The recent media footage showing the Taliban beating up women in the streets left me aghast and mortified that the world was watching this very same scene and concluding, yet once more, that such behavior is sanctioned in Islam. As if that were not bad enough, the sequence of this heart-wrenching violence was followed by footage of a woman, completely covered from head to foot, being dragged towards a field and forced to kneel on her knees while a rifle was pointed to her head. She was presumably executed. When I see the horrible conditions of Afghan women under the Taliban and others like them, I wonder, how in the world has such behavior come to be equated with Islam!

I was born into a Muslim family and learned about Islam and the respect accorded women from the behaviors of the men around me. I especially treasure my memories of my maternal grandfather. He was always waiting at the door when I came home from school to ask me what I learned that day and marvel at my progress. He cried with joy when I graduated high school. He held and gazed at my diploma for hours afterwards. A devout Muslim, he loved the fact that his granddaughter was getting an education.

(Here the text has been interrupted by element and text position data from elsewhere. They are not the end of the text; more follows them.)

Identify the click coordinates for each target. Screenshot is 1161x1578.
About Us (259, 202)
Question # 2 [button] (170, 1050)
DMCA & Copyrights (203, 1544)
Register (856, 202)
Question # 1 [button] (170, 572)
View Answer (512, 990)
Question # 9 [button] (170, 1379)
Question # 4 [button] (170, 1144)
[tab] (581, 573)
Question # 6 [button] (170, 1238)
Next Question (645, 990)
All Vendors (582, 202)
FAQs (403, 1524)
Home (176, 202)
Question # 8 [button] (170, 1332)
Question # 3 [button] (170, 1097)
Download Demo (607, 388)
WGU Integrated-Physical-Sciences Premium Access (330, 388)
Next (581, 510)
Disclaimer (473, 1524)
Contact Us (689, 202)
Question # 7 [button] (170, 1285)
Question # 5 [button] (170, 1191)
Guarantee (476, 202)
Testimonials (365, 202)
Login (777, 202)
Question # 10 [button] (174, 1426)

My father's family had many Imams, teachers and scholars of Islam. Learning for both men and women was held in high esteem. College graduates among the women in my family have increased with each generation. From my father's behavior and that of his uncles, I saw how natural it was for men and women to gather socially in the same room and converse about family and life. My great-uncles shook my mother's hand and smiled when they greeted her. They were devout Muslim men from Mecca, but many young Muslims today would consider such behavior sacrilege.

My fondest memory of my great-uncle Saleh is the way in which he frequently addressed his wife with such poetic language; he flirted with her, joked with her, and sang to her without being self-conscious that there were other people around. He carried her tea trays, and helped her wash and clean and tidy up.

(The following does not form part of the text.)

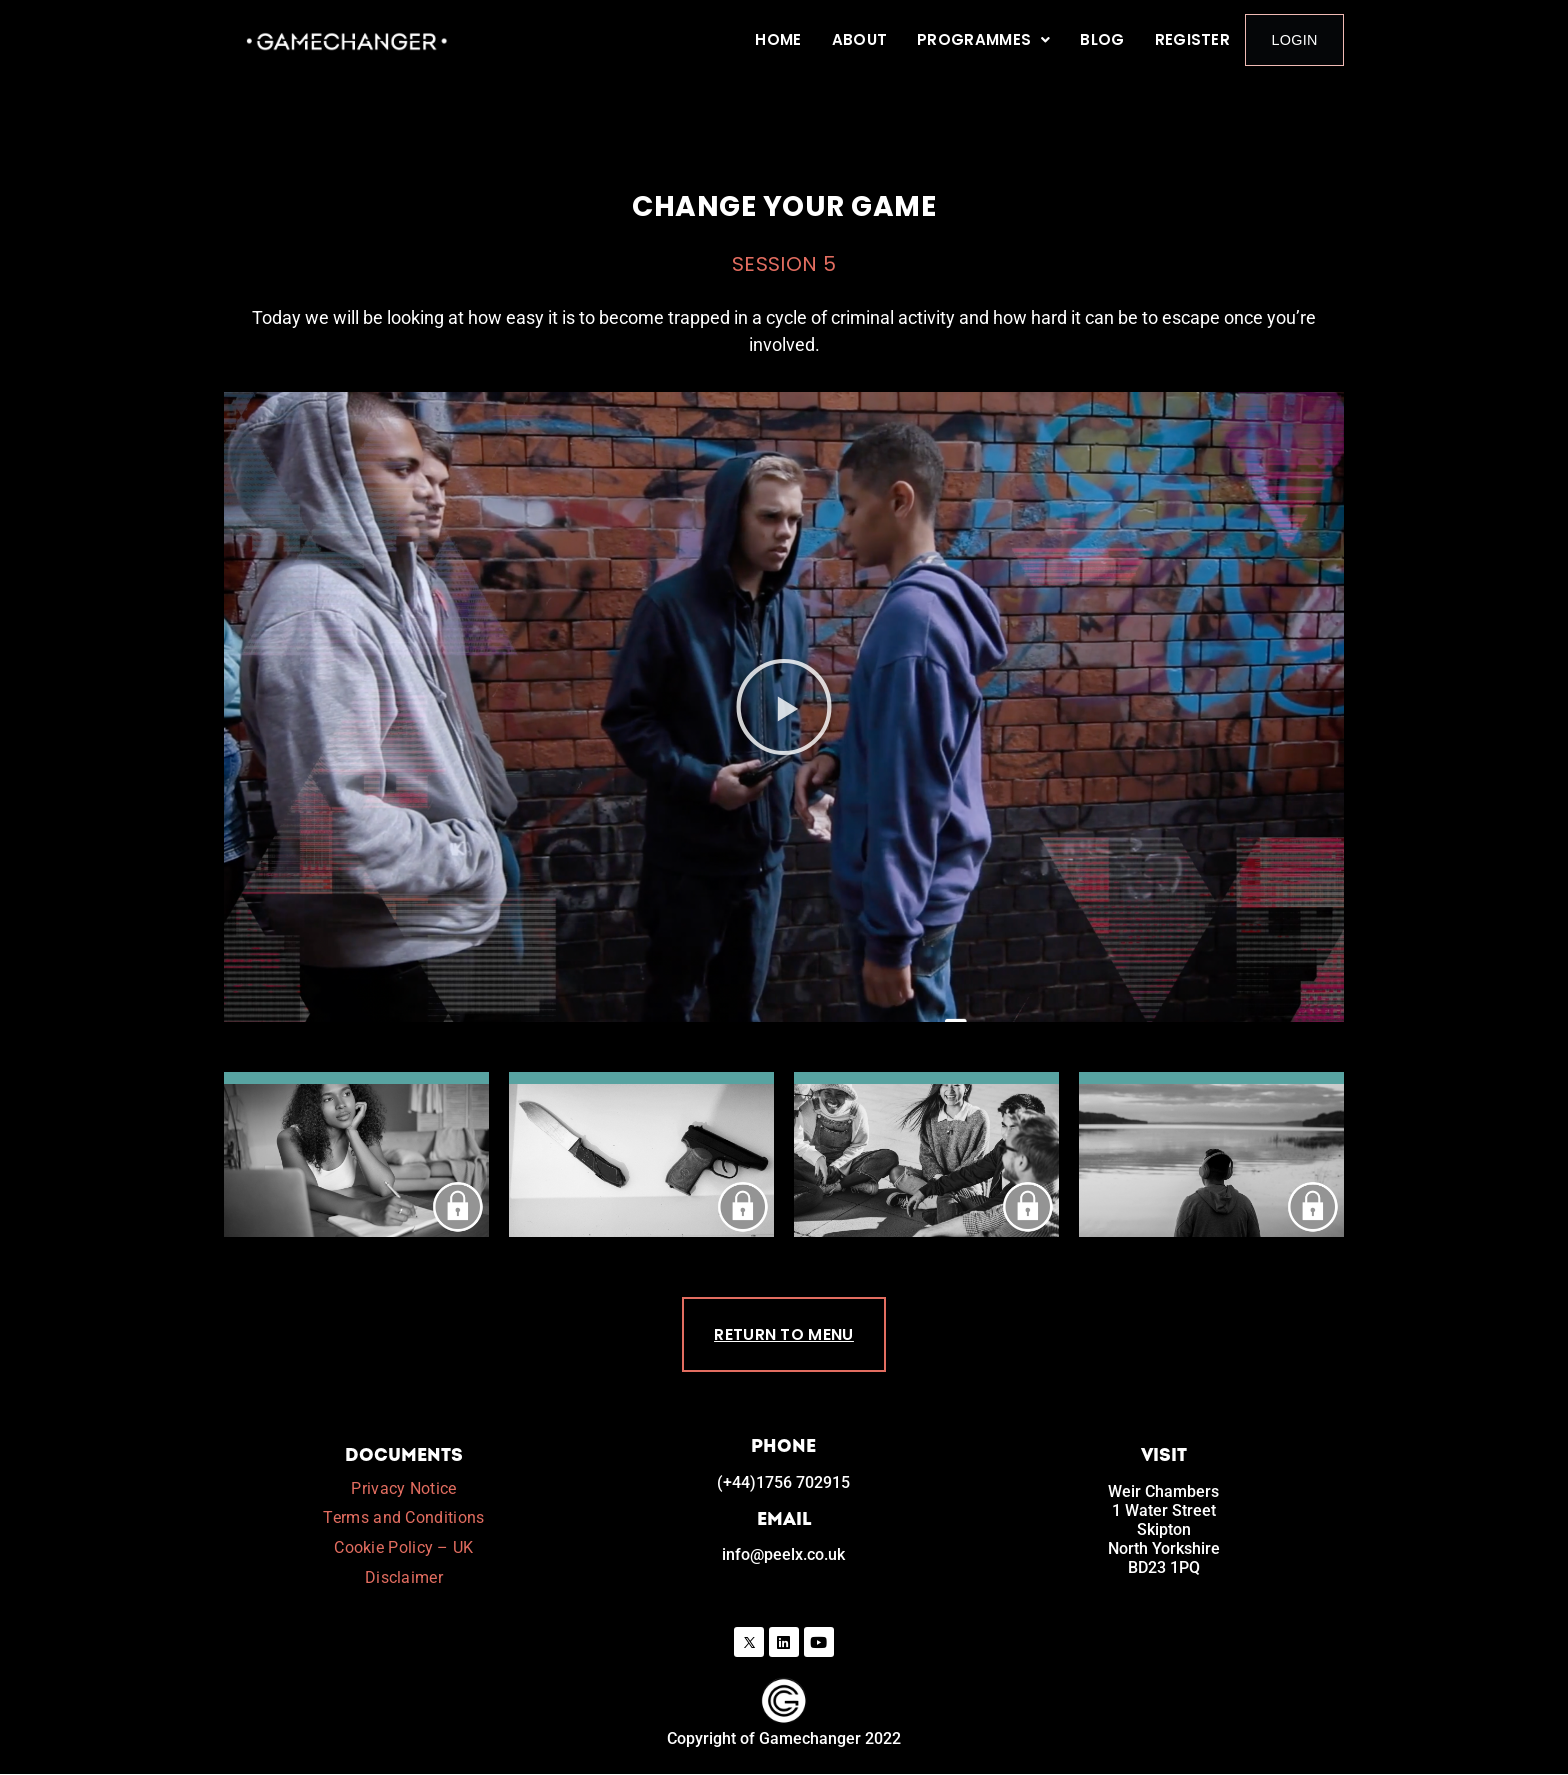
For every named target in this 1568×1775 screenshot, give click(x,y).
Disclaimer (404, 1578)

My ancestors faithfully practiced the five pillars of Islam without losing sight of the fundamental requirements of everyday civil and compassionate living. Their love, devotion, and deep respect for their wives is unlike any of the characterizations portrayed by "fundamental" misogynistic Muslim men of today. Those were men who lived their lives to parallel that of the Prophet Muhammad in kindness, affection, gentleness, generosity, and respect towards women.

So, it grieves me greatly to see men who describe themselves as Muslims transgressing against women in the name of Islam. The Taliban, and others like them, have had extremely deficient schooling in Islam. The Prophet Muhammad championed the movement that gave women protective rights and respect in a culture that treated them as inferior. He made a deliberate move towards eliminating the practice of female infanticide. He considered women as equals and freely supported their independent voice. He encouraged their debates and asked for their opinions. He had no qualms about men seeking advice from his wives or daughters. He had no qualms about his wives and daughters joining in conversation to debate political and social issues in the company of other men. I wonder, in the face of such a legacy, how some Muslims justify their intolerance for women's education, independence, and free speech, and how violence and misogynistic practices against women have come to be associated with Islam today.

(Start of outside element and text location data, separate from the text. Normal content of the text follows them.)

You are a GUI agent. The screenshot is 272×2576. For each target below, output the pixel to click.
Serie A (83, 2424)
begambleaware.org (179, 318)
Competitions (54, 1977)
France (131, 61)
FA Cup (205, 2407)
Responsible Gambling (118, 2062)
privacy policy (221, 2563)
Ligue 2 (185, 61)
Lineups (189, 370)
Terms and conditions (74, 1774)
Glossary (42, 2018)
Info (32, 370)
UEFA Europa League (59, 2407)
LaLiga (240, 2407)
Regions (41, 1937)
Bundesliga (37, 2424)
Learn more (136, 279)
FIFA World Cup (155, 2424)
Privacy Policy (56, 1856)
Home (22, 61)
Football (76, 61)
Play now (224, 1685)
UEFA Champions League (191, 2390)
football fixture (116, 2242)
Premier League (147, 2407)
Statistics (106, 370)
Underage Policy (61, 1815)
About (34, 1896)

The issue of polygamy is often raised as an example of women's lower status in Islam. The West, especially the U.S., seems singularly fascinated by this matter. In reality, the single verse in the Qur'an that seems to permit polygamy also prohibits it on the grounds that no man would ever be able to fairly balance the strings of his purse and his heart equally between two or more women. The Prophet Muhammad was married monogamously to his first wife, Khadija, for 20 years. When she died, he cried and mourned deeply for her. The multiple marriages in which he engaged afterwards were acts of kindness to his community. Many of the women he married were either orphaned or widowed, and had no kin to safeguard them from the difficulties that awaited them physically and socially in the Arabian desert. Some he married for political purposes-to unite tribes and make peace. Men who practice polygamy today do not come near the standard of behavior that the Prophet worked so hard to establish for women fourteen centuries ago.

When the Prophet Muhammad was asked by one of his followers "What is religion?" his response was not related to the Five Pillars of Islam. He answered instead: "Religion is one's regard and conduct towards others." What sets a faithful believer apart from a merely practicing one is his (or her) regard and conduct towards women, men, children, and other living things. My hope is that Muslims, who have strayed from the code of conduct established by the Prophet Muhammad, return to it and never lose sight of its nobility.